DESPITE expectations of bigger bonuses in a booming economy, most Singaporeans would rather save than spend, and if they do spend, it will be to settle their bills.

A Straits Times straw poll of 100 people showed that more than half planned to squirrel away some, if not all, of it.

Last Wednesday, the Government announced that civil servants will be getting a two-month year-end package.

That, together with what they received in July and another payout next March, makes their bonus package for this year the biggest since the 3.5-month bonus paid out in 1993.

Secondary school teacher Yu Xinyi, 29, who has a nine-month-old daughter, has already decided how she will spend the extra money: 'We just moved into a new home in August, so we will probably buy some things for the house. I'm thinking of getting a $1,100 electric piano. The rest of the bonus I will save for my child's education.'

Those who are spending their money seem to be focusing on two main areas: travel and investment.

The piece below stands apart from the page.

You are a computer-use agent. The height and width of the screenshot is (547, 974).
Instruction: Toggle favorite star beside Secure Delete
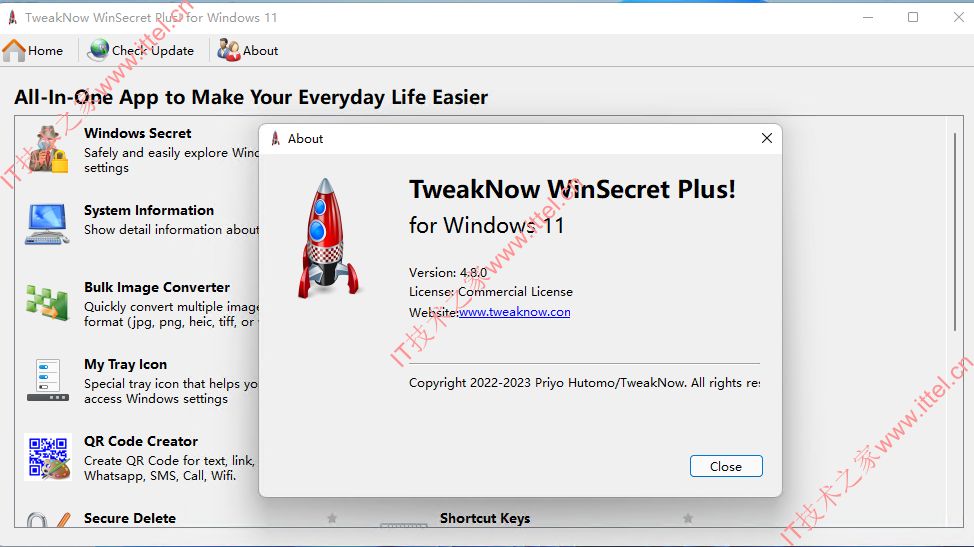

Travel agent Lin Mei Ling, 52, expects two months' bonus because of the 'improving travel industry'.

'I plan to use the money to travel to Europe for a holiday in June,' said the mother of one, who takes home close to $10,000 a month.

'But things are unpredictable in the travel industry,' she added. 'So I will save a fair bit of it.'

The turnaround in the economy is also good news for investment bankers.

One, who declined to be named, said he can expect an 18-month payout of about $700,000.But despite the small fortune, he will not be splurging on luxuries.

Said the 34-year-old, who earns about $40,000 a month: 'I will be investing in gold and in emerging market equities and bonds. The rest I will save for a rainy day.'

Software engineer Giresh Prabhat is, however, allowing himself to indulge in a special occasion: his wedding next June. The 26-year-old is hoping for at least one month's bonus to help pay for his big day.

Others are planning to offset bills, from housing loans to cellphone bills.

Cleaning supervisor Juliana Razali, 46, is hoping for two months' bonus this year.

The money will go a long way for the mother of three, who earns $1,700 a month helping to supervise building management and cleaners at an Orchard Road shopping centre.

She lives in a four-room flat in Jurong West with eight others, including her three sons and four young grandchildren.

'To me, money is very important,' said the divorcee, who still has to help support three sons: One has just been released from jail, another is an odd-job labourer and the third is doing his national service.

'I will use it to pay my mortgage, and my cellphone and utilities bill. With the bonus, I do not have to keep thinking of all the bills piling up. That can be quite a headache. I will save whatever is left,' she said.

Last Thursday, labour chief Lim Swee Say said companies would not be pushed to match the bumper bonus which civil servants will get this year because performances across different industries and companies varied.

Still, human resource experts expect companies to pay between one and three months' bonus on average.

Ms Chew Suan Chin, a lecturer in human resource management at the Singapore Polytechnic, said workers could expect three months' bonus this year. Last year's average was about two months, she added. 'The economy definitely picked up in the third quarter of this year, and has stabilised now, so companies will have some money put aside for bonuses,' she said, adding however that bonuses may vary from industry to industry.

Her advice to consumers? To save at least part of their bonuses.

She said: 'The economic situation in the next six months will be relatively stable. But beyond that, it is anyone's guess.'

It was a sentiment echoed by Mr Paul Heng, managing director of NeXT Career Consulting Group.

'The United States' unemployment figures have remained stubbornly high, and though hiring activities have been moving and staying northwards, we never know when things will go bad again,' he said.